Nightmare Alley

Director: Guillermo del Toro (USA, Mexico, Canada). Year of Release: 2021

An old house, 1939. An unseen figure drags a corpse-shaped bag along a wooden floor. He pushes the bag through a hole beneath the floorboards, and lights a cigarette. He flicks the match onto the floor and the house goes up in flames. We see a man leaving the house wearing an Indiana Jones fedora and designer stubble. He gets on a bus, falls asleep and wakes up at the terminus.

Getting off the bus, he follows a dwarf to the nearest circus, as you do. This is one of those circuses which specializes in freak shows – all strong men and contortionists, with the occasional pickled foetus on the way. He wanders into a tent whose inhabitants stare down at a “geek” – a hairy half-man, half-animal with more than a hint of savagery. Luckily, today is feeding day. The ringmaster throws a live chicken down to the geek, who bites off its head in a pool of blood.

The man introduces himself as Stan (short for Stanton). He gets a job for the day for which he is paid $1 (minus a quarter for sneaking into the Geek show without paying). After the Geek escapes and Stan helps catch him, the job becomes more permanent. Although he’s basically an odd-job man, he spends an increasing amount of time with the “Mentalist” Zeena, whose husband Pete has become a little too fond of booze to feed her the clues she needs for her mind reading act.

Stan woos Molly – a seemingly naive young woman who uses her body to conduct electricity by linking up to a sort of Tesla coil. It’s hard to tell whether he actually likes Molly, or is just seducing her because he can. Either way, the two follow the example of John Major by running away from the circus and land up 2 years later on the high-class cabaret circuit.

In the huge nightclubs, Stan is performing essentially the same tricks that he did in the circus, but to a better dressed, wealthier audience. It is here that he meets Lilith, a psychiatrist with privileged access to her clients’ inner thoughts. With Lilith’s recordings of her very rich patients, and Stan’s showmanship, there’s a killing to be made here.

Let’s start with the positives. If Nightmare Alley doesn’t sweep up the Oscars for Cinematography and Set Design (is there an Oscar for Set Design?), director Guillermo del Toro will have every right to be peeved. The set looks sumptuous from beginning to end, whether we’re in a fleapit circus or an opulent mansion full of Art Deco. We may be straying into film noir territory, but never has a film noir been better lit. And the fact that many scenes are lightly dusted with snow adds an extra elegance.

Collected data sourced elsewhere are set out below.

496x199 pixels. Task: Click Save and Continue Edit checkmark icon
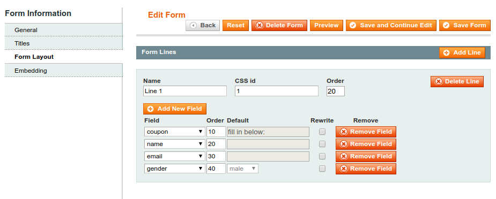point(353,26)
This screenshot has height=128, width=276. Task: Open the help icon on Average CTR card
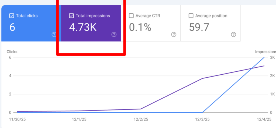174,34
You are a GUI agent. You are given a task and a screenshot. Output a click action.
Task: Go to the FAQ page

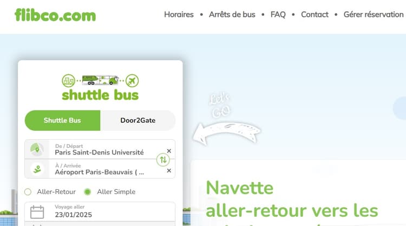click(278, 15)
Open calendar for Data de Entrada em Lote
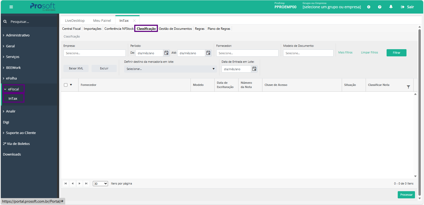Screen dimensions: 424x205 click(x=254, y=69)
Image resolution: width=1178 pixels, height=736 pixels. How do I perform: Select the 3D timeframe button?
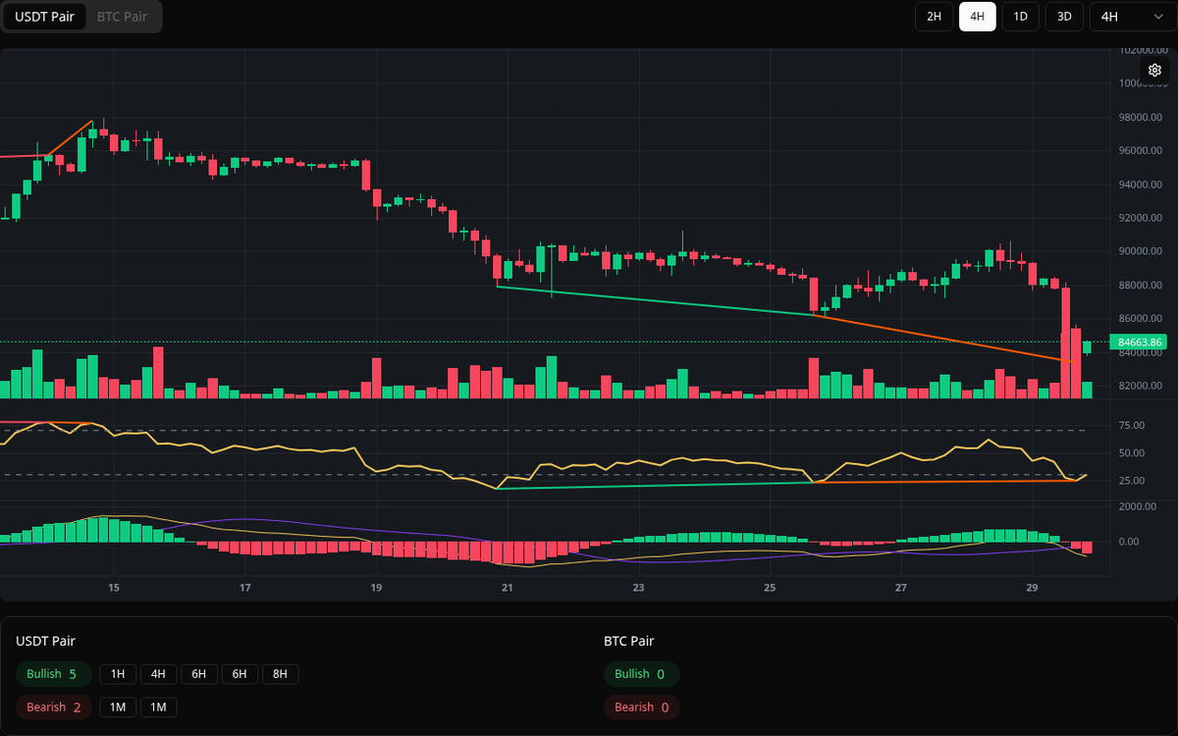pyautogui.click(x=1063, y=17)
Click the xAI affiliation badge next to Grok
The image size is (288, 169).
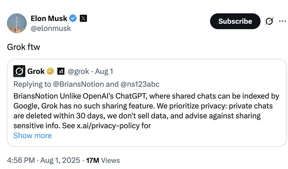coord(61,71)
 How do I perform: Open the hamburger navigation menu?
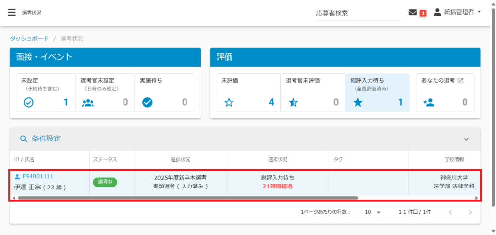click(12, 13)

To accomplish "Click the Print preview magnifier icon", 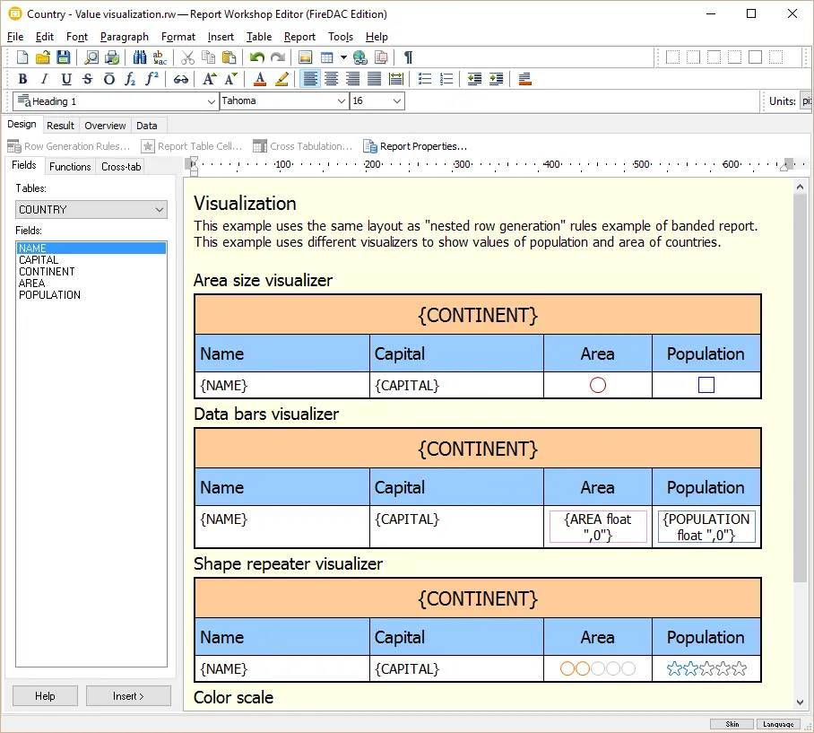I will 91,57.
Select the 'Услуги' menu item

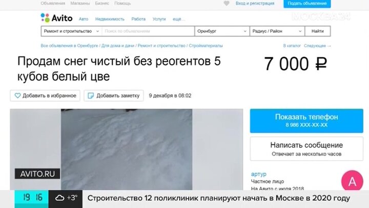(x=159, y=19)
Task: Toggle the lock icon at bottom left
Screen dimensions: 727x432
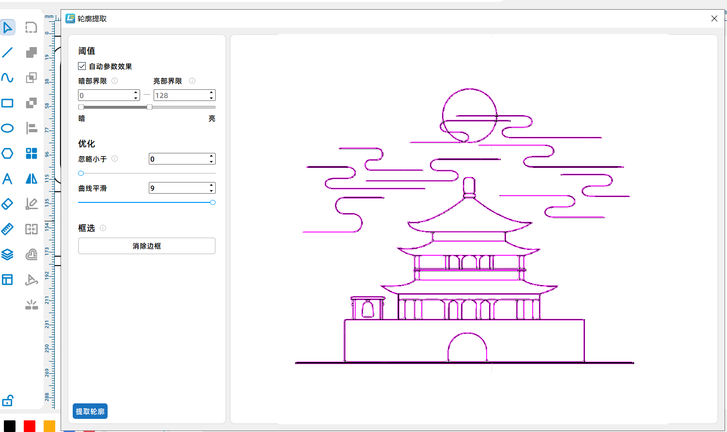Action: click(8, 401)
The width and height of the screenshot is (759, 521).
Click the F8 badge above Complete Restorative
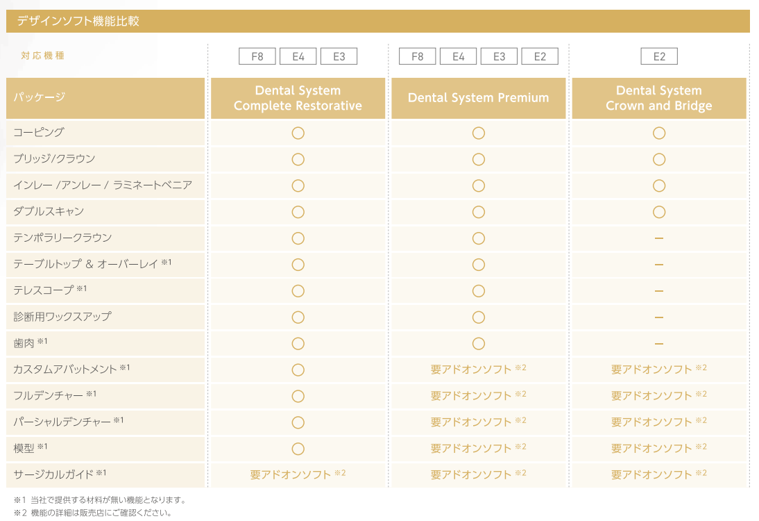tap(257, 57)
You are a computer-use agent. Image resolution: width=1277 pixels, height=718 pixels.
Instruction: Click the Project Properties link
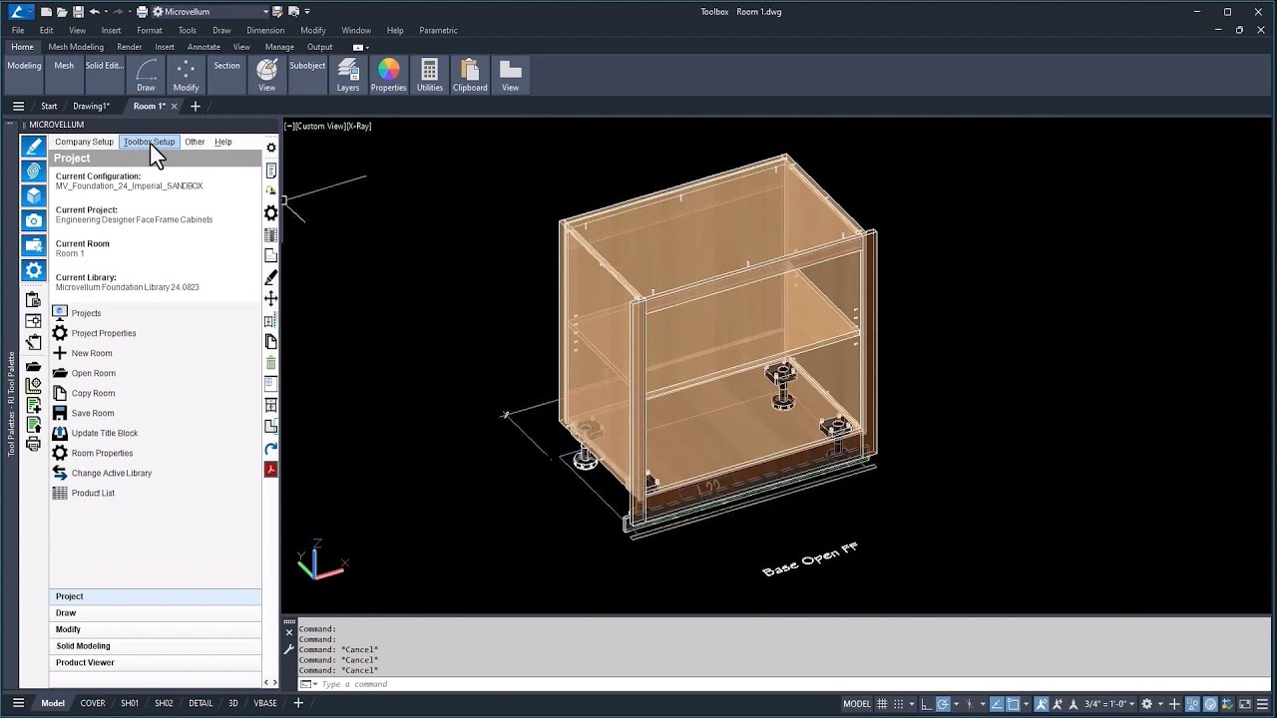[104, 333]
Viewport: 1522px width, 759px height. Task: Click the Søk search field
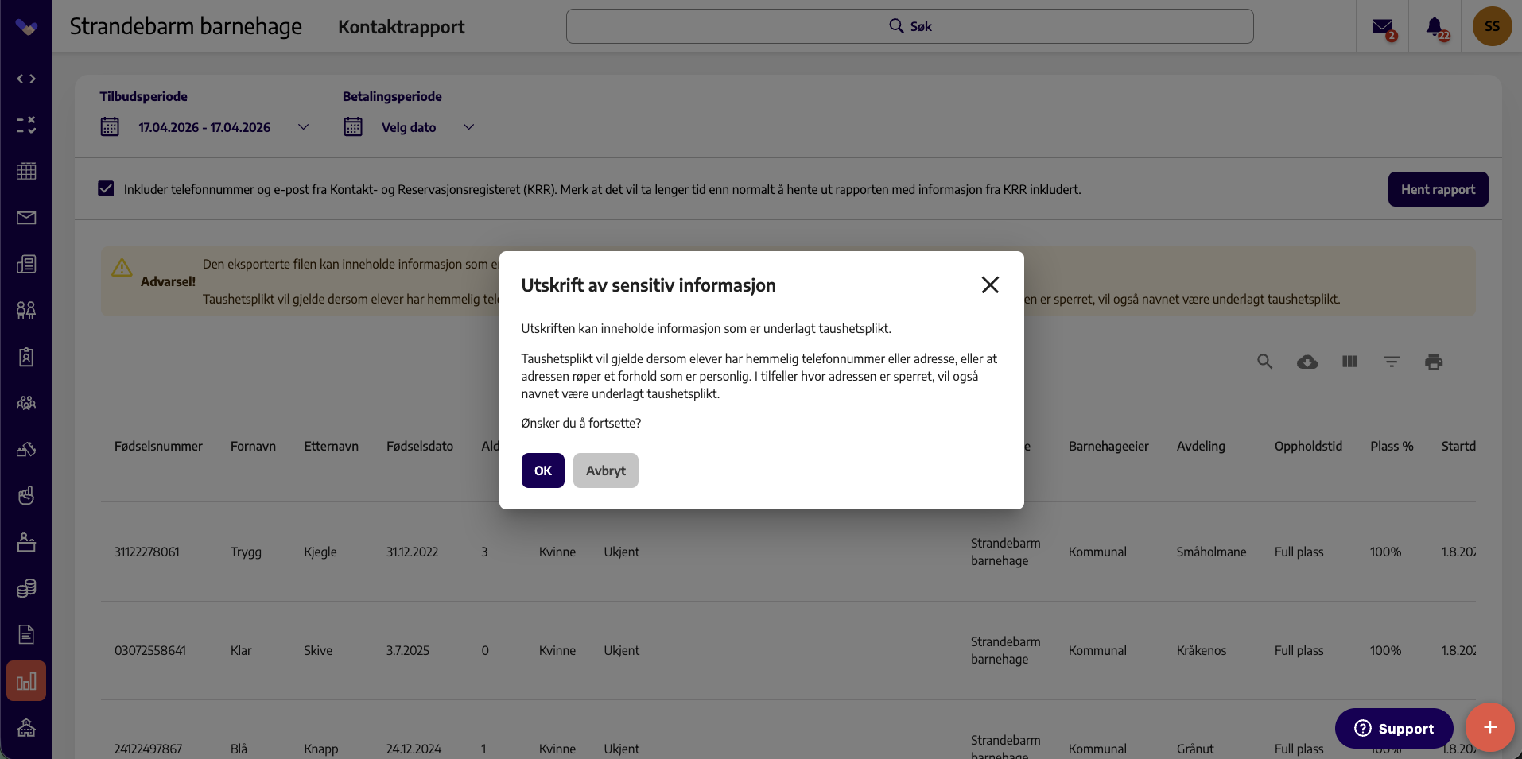click(910, 26)
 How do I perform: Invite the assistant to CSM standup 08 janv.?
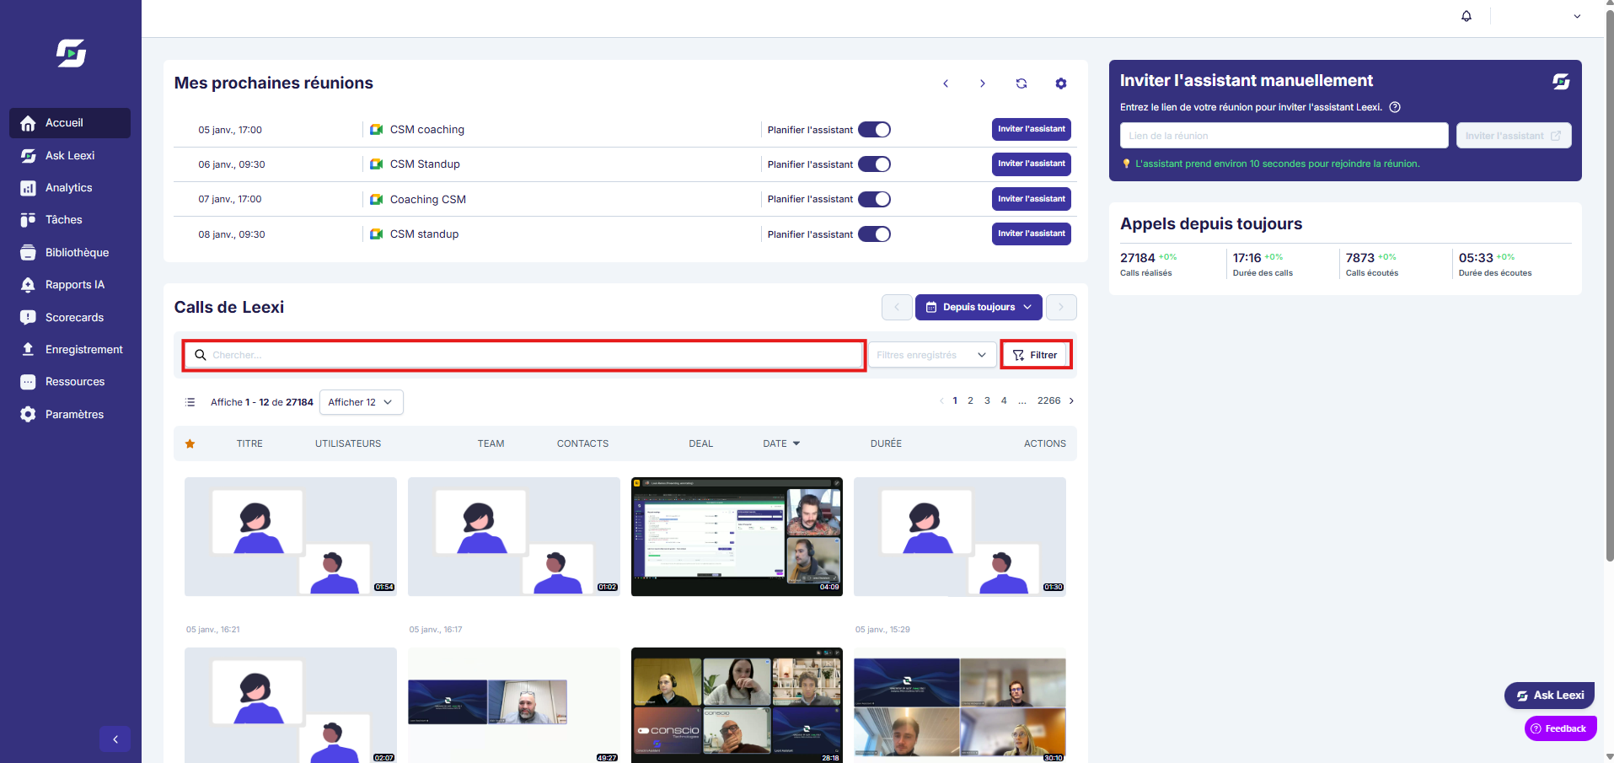pos(1032,234)

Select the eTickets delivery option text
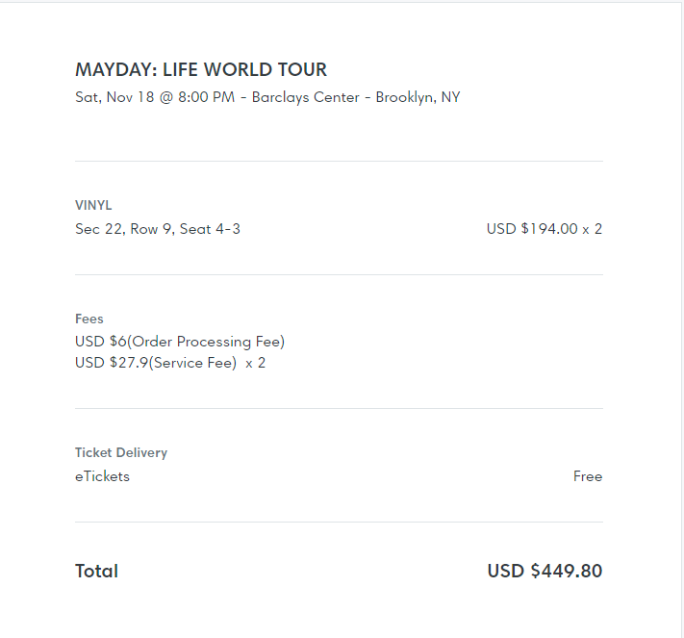point(102,476)
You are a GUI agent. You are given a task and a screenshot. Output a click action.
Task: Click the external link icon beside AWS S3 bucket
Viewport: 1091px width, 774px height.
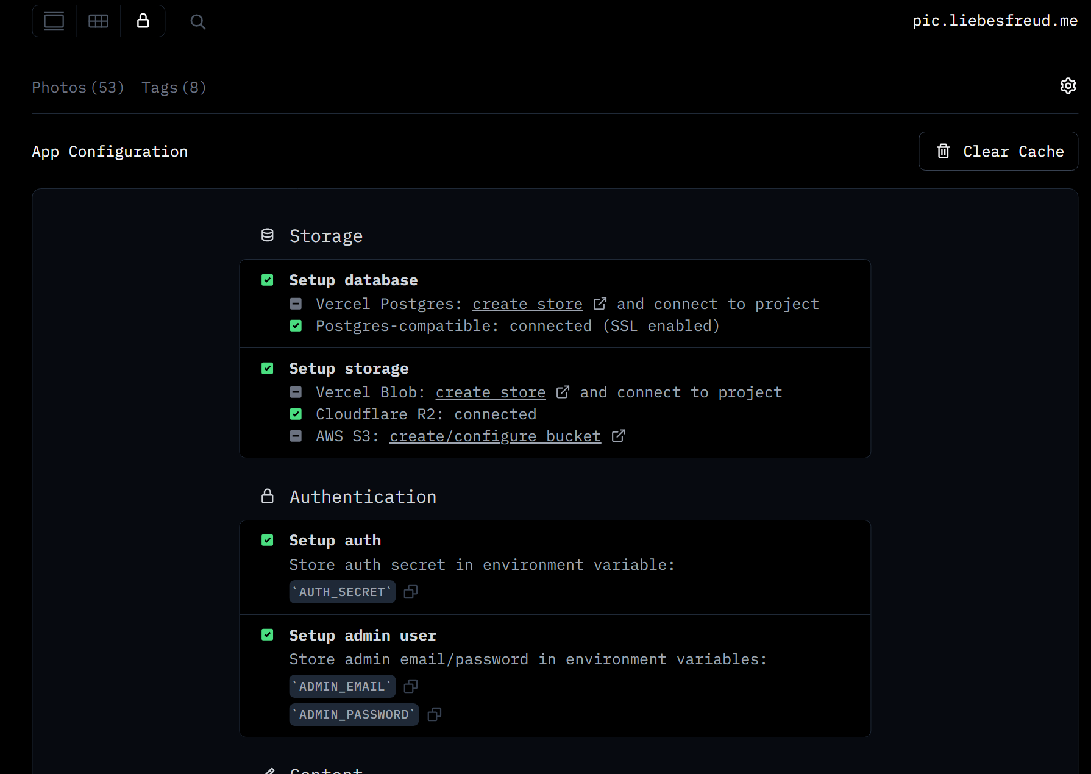coord(618,436)
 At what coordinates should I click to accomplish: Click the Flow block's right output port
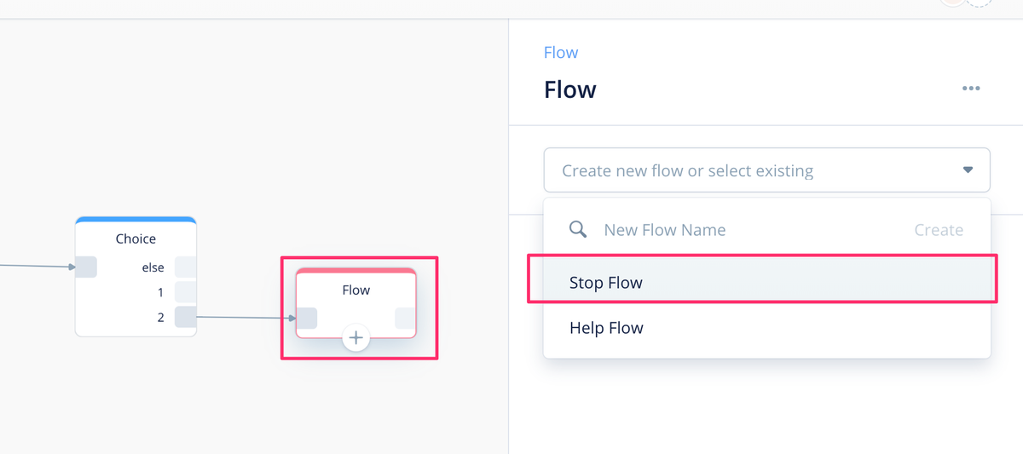[405, 319]
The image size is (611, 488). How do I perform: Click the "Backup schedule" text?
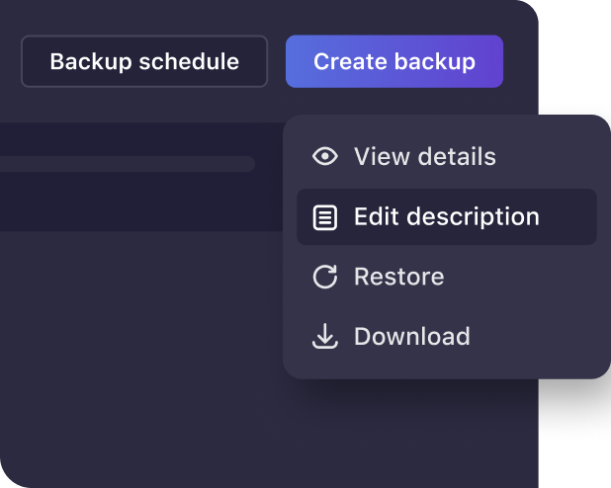coord(144,61)
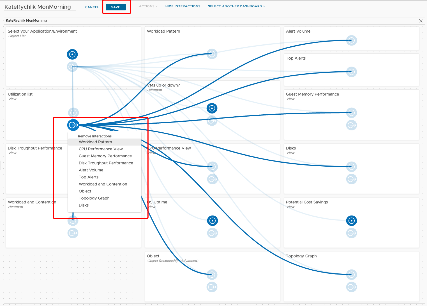The height and width of the screenshot is (306, 427).
Task: Toggle interaction lines with Hide Interactions
Action: coord(183,6)
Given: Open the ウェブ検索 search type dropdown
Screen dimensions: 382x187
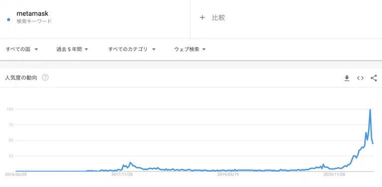Looking at the screenshot, I should pos(190,49).
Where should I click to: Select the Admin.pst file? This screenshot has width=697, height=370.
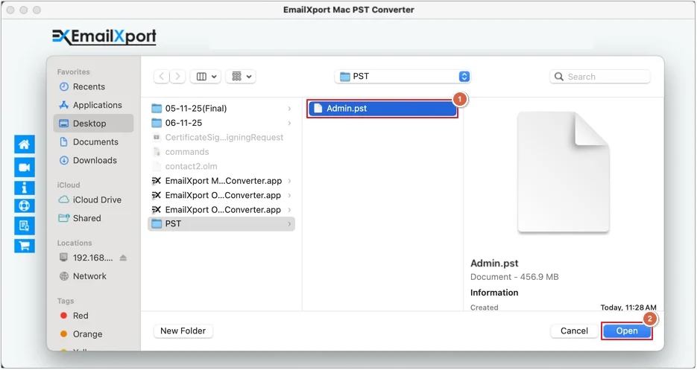[x=382, y=109]
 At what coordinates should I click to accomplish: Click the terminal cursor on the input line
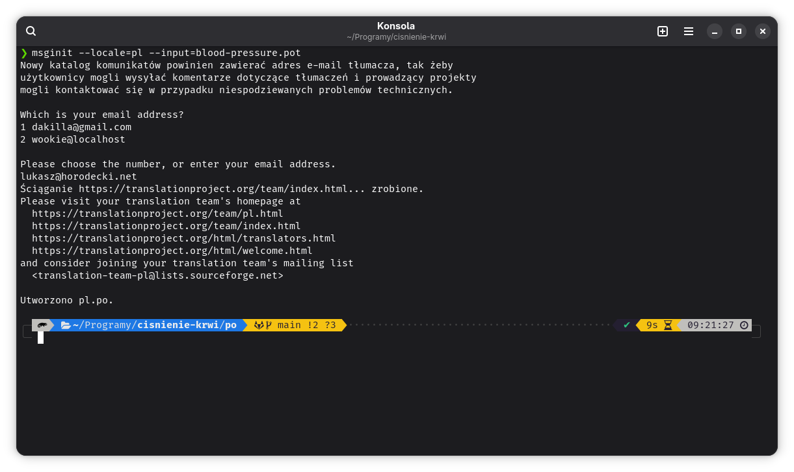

Secondly, there’s enough sideshow here to keep us involved, particularly in the first half of the film. The acting is top-notch . There are few promising newcomers here, instead the film contains talent that has proved itself many times before. For a large amount of time, you’re sitting in the cinema, thinking this film isn’t a bad film at all. But when the second hour passes, and there’s no obvious sign of it coming to an end, you (or rather I), start to ask, just what is the point in all this?

Look, films don’t have to be about anything – they can just be interesting stories about other times and places. And yet, the characters are – with the possible exception of Molly – just so unlikeable that it’s hard to feel any sympathy for them. Apparently Bradley Cooper, with his barrel chest and moustache made for twirling does it for some people, but his Stan is so amoral, and one-dimensional, that I started finding him slightly interesting, but couldn’t be moved when things stop going his way.

Maybe we’re supposed to be particularly impressed by the mentalists’ exceptional deception. Well, maybe, but I remember performing exactly the same trick with my father at the Blackpool Methodist Guest House. I was about 7 years old. It’s a neat trick when you first encounter it, but once you know how it’s done (and this film introduces a couple of unnecessary complications), the novelty fades very quickly.

Nightmare Alley is a very impressive film, and one of the most stylish that I’ve seen in a while. But the style isn’t accompanied by much equivalent substance. And there is a certain lack of soul. By the end, you are enjoying the pretty pictures which are flashing in front of your head, but are not really moved by anything that you see.

So, yes, it is worth going to see Nightmare Alley, but do limit your expectations. There is a tendency from reviewers who have seen the Tyrone Powers original to express disappointment. I think I see where they’re coming from. There seems to be a film trying to burst out that is quite extraordinary. The new version looks astounding, but you feel that it does have a lot more to say than it is actually able to articulate.